I am working in R and I want to iterate over every unique/distinct name in this table and if A=="yes" | B=="yes" it should create another column C==TRUE for all entries with the same Name, else C==FALSE. I dont know how to combine a for loop with this if statement, I am always getting error messages, although it should be a simple task to do...
Name | A | B |
---|---|---|
Jordan | yes | no |
Pascal | yes | no |
Nando | no | yes |
Nando | no | no |
Nico | no | no |
Nico | no | no |
This should be the result:
Name | A | B | C |
---|---|---|---|
Jordan | yes | no | TRUE |
Pascal | yes | no | TRUE |
Nando | no | yes | TRUE |
Nando | no | no | TRUE |
Nico | no | no | FALSE |
Nico | no | no | FALSE |
CodePudding user response:
For-loops are often not needed in R.
library(dplyr)
dat |>
group_by(Name) |>
mutate(C = if_else("yes" %in% c(A, B), TRUE, FALSE))
#> # A tibble: 6 x 4
#> # Groups: Name [4]
#> Name A B C
#> <chr> <chr> <chr> <lgl>
#> 1 Jordan yes no TRUE
#> 2 Pascal yes no TRUE
#> 3 Nando no yes TRUE
#> 4 Nando no no TRUE
#> 5 Nico no no FALSE
#> 6 Nico no no FALSE
Created on 2022-07-05 by the reprex package (v2.0.1)

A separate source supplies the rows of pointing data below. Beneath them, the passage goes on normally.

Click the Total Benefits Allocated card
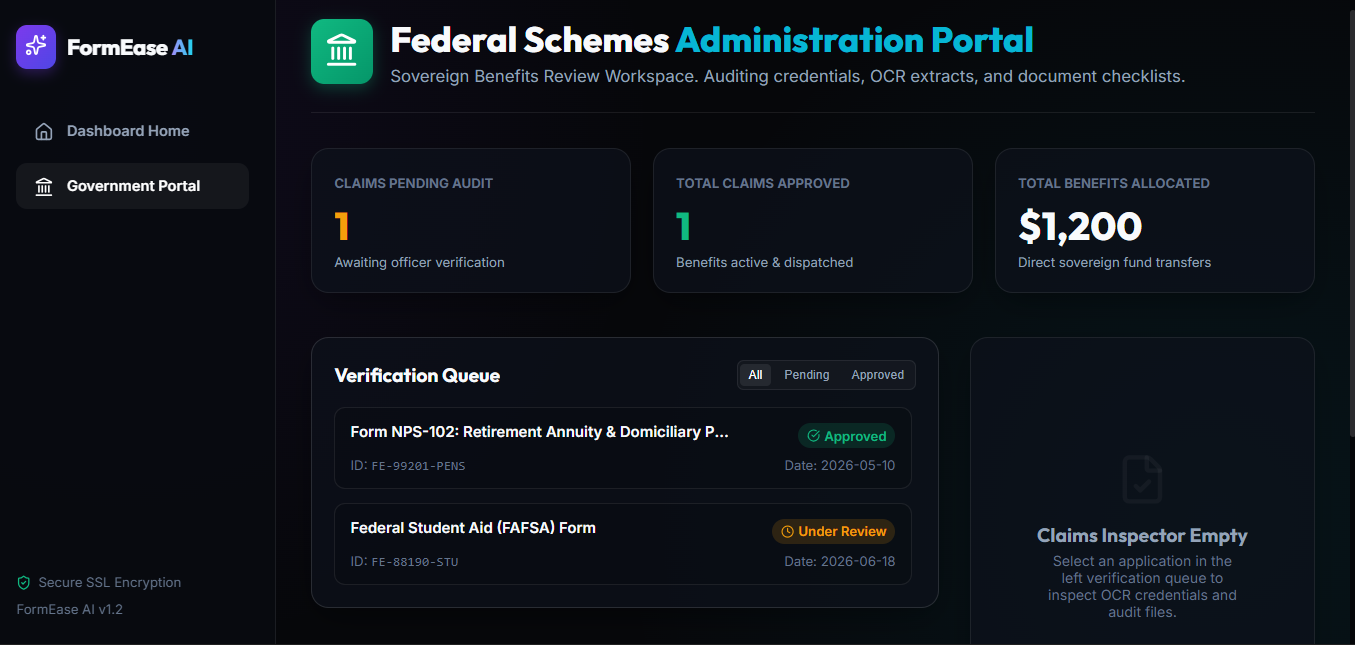1155,221
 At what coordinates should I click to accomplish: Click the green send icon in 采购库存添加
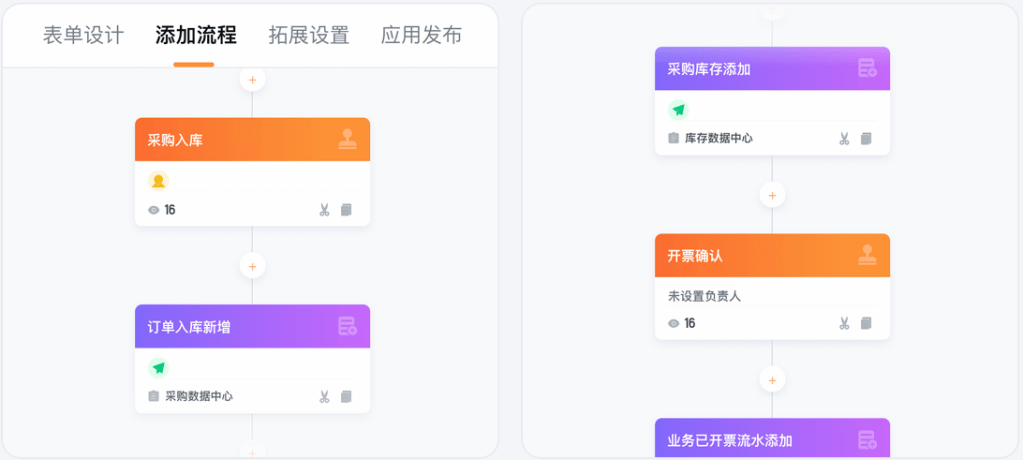[678, 110]
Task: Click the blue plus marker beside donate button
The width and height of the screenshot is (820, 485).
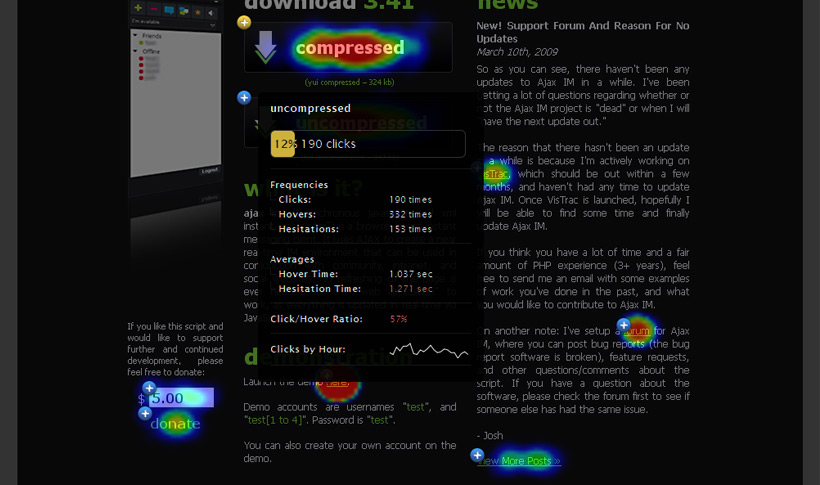Action: click(x=145, y=413)
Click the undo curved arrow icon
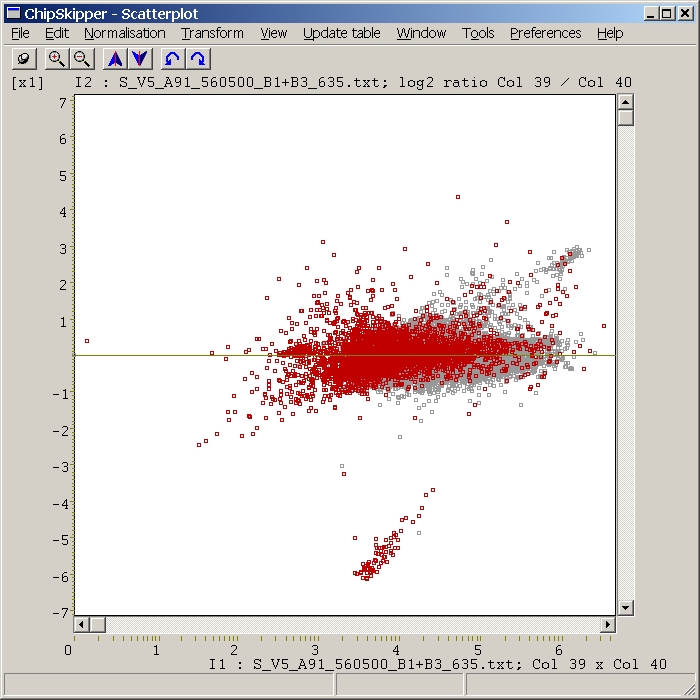700x700 pixels. 173,59
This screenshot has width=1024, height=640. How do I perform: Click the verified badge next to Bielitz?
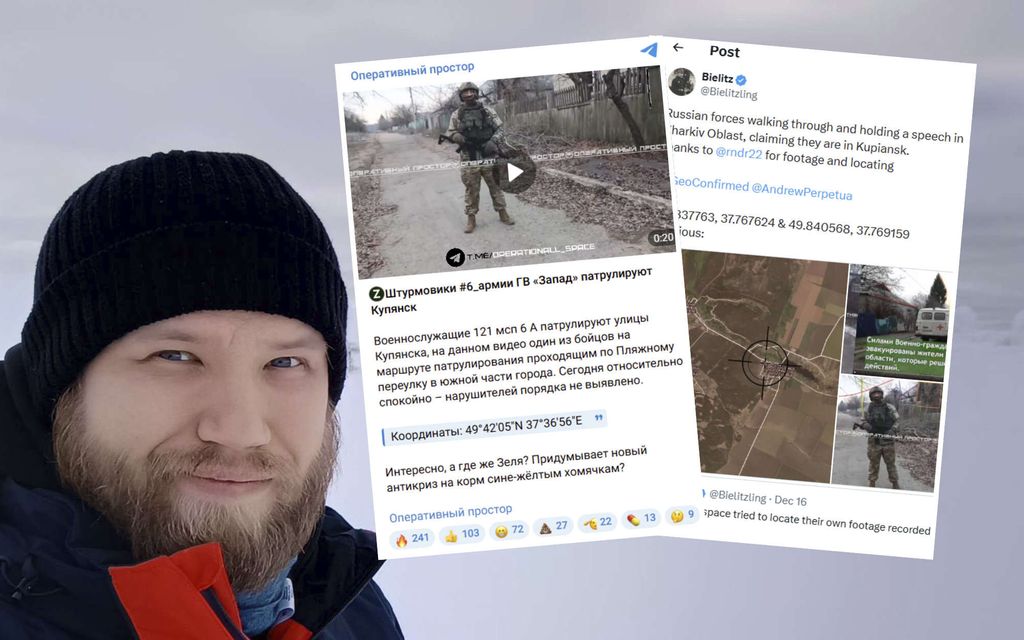741,80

CodePudding user response:
R is a language that prefers vector calculations over loops, so the more common way in R would be
df <- data.frame(
Name = c("Jordan","Pascal","Nando","Nando","Nico","Nico"),
A = c("yes","yes","no","no","no","no"),
B = c("no","no","yes","no","no","no")
)
df$C <- df$Name %in% df$Name[df$A == "yes" | df$B == "yes"]
This solution does not rely on any additional library.
If you feel strongly about looping, you could loop over unique(df$Name)
or you could aggregate by df$Name
, but all of those are much more involved and inefficient techniques.